Ursula

Essays

A Dynasty of Imaginary Creatures: George Condo on William S. Burroughs

George Condo and William S. Burroughs at the premiere of ‘The Black Rider’ by Robert Wilson, Hamburg, March 1990

  • Oct 19, 2021

In 1989, the artist George Condo, then 32 years old, met the writer William S. Burroughs, who had just turned 76, and the two began an unusual friendship and artistic partnership that continued for several years. In advance of ‘George Condo: The Picture Gallery,’ to be published later this year on the occasion of the eponymous exhibition at the Long Museum, Shanghai, ‘Ursula’ presents Condo’s reflections on Burroughs—how they met, the art they made together, and his thoughts on the late writer’s work. Edited by Massimiliano Gioni, the catalog includes an essay by Burroughs on Condo’s painting, to which Condo’s text serves as an introduction and fond reminiscence.

George Condo and William S. Burroughs, Every Man for Himself, 1992 © George Condo and William S. Burroughs. Courtesy George Condo Studio

George Condo and William S. Burroughs, Red Fawn, 1996 © George Condo and William S. Burroughs. Courtesy George Condo Studio

William Burroughs was a prophetic writer. Most people try to pigeonhole him as a drug addict, but by the time I met him he was a different person. He was very interested in art and curious about everything—from Grünewald to contemporary painting. In 1989, the Whitney Museum was organizing a series of collaborations between writers and painters, and they asked me who I wanted to collaborate with. I had met Brion Gysin—William Burroughs’s friend, lover, and frequent collaborator—in Paris in 1985 with Keith Haring. We would go and see him quite often, but at the time I hadn’t met Burroughs yet. When the Whitney approached me, they sent a pile of books and asked me to pick a writer among the ones they were suggesting, but I said I wanted to work with Burroughs. The Whitney didn’t have a direct connection with him, but Burroughs and I shared the same literary agent, Andrew Wiley, so I asked him to make an introduction. One day Andrew and I were out together in New York, and he literally just rang Burroughs from a pay phone. He said, ‘Alright, William is on the line. Talk to him.’ And he handed over the phone. I spoke to him and he told me he had liked what I had written about Gysin in his last exhibition catalog, and that he’d be willing to have me come and visit him in Kansas.

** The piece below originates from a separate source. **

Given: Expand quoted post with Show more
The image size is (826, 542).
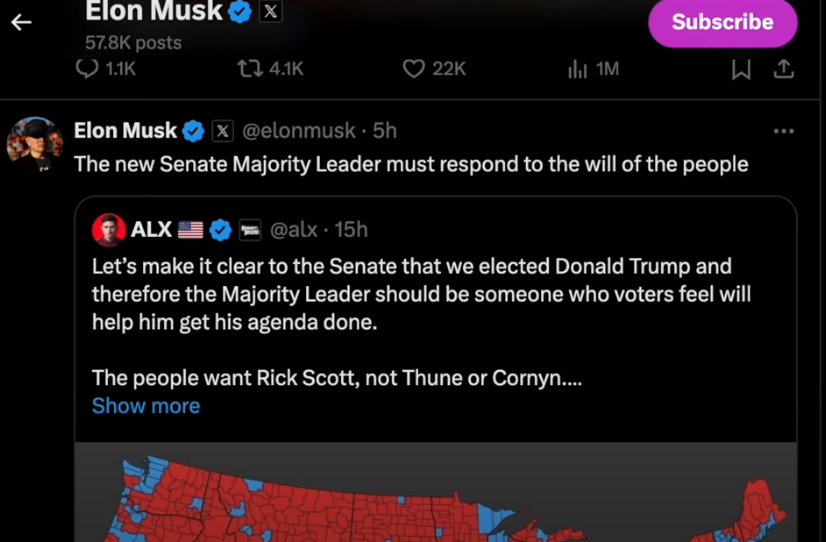Looking at the screenshot, I should (146, 406).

I went to see him, and we agreed we would work on a special portfolio of editions accompanied by his text. We also worked together on something like sixty paintings. He wasn’t really a painter. He didn’t care so much about what the work looked like—it was more a physical activity for him and an exercise for getting his imagination going.

On April 28, 1992, the day Francis Bacon died, Condo and Burroughs made two collaborative paintings, ‘Francis Bacon I’ (left) and ‘Francis Bacon II’ (center). Burroughs and Bacon were close friends, pictured here at October Gallery, London, 1989. Photo (right) John Minihan © University College Cork

Working side by side with Burroughs was great. He could look at a blotch of paint and come up with a whole cosmology, invent a dynasty of imaginary creatures on the spot, and retrace that splat of paint to a genealogy of beings. He would say, ‘Look at that, that’s one of your boys.’ And then would tell you a story about these techno-boys living in some kind of amniotic fluid. His literary imagination was just free-flowing and wild. In the house, when I visited him, there were guns everywhere—in every drawer—which was pretty scary. I asked him if they were loaded and he said, ‘Yes, of course, they are. What good is an unloaded gun?’ He had very strange views about the police, which are quite interesting in relation to today’s debates. He envisioned the police as completely decadent, depraved, and morally corrupt—partially because he was afraid of the homophobic tendencies of American policemen. Being openly gay, he knew how violent and repressive society could be. And he had had a few encounters with the law. He also foresaw the birth of the radical right and its use of disinformation. In many of his novels, he imagined societies based on the manipulation of language and understood that language and misinformation had the ability to propagate as a form of contagion, like a virus.

George Condo and William S. Burroughs, Untitled, 1994 © George Condo and William S. Burroughs. Courtesy George Condo Studio

George Condo and William S. Burroughs, Untitled, 1992 © George Condo and William S. Burroughs. Courtesy George Condo Studio

His use of the cut-up method was always very inspiring for me, not only for my own work, but as a way to understand the way America thinks, the way in which contrasting points of view can coexist at times harmoniously or—perhaps more frequently—in a state of constant tension and friction. – ‘George Condo: The Picture Gallery,’ curated by Massimiliano Gioni, is on view at the Long Museum (West Bund), Shanghai, 26 September – 28 November 2021. The catalog for the exhibition will be released in late 2021.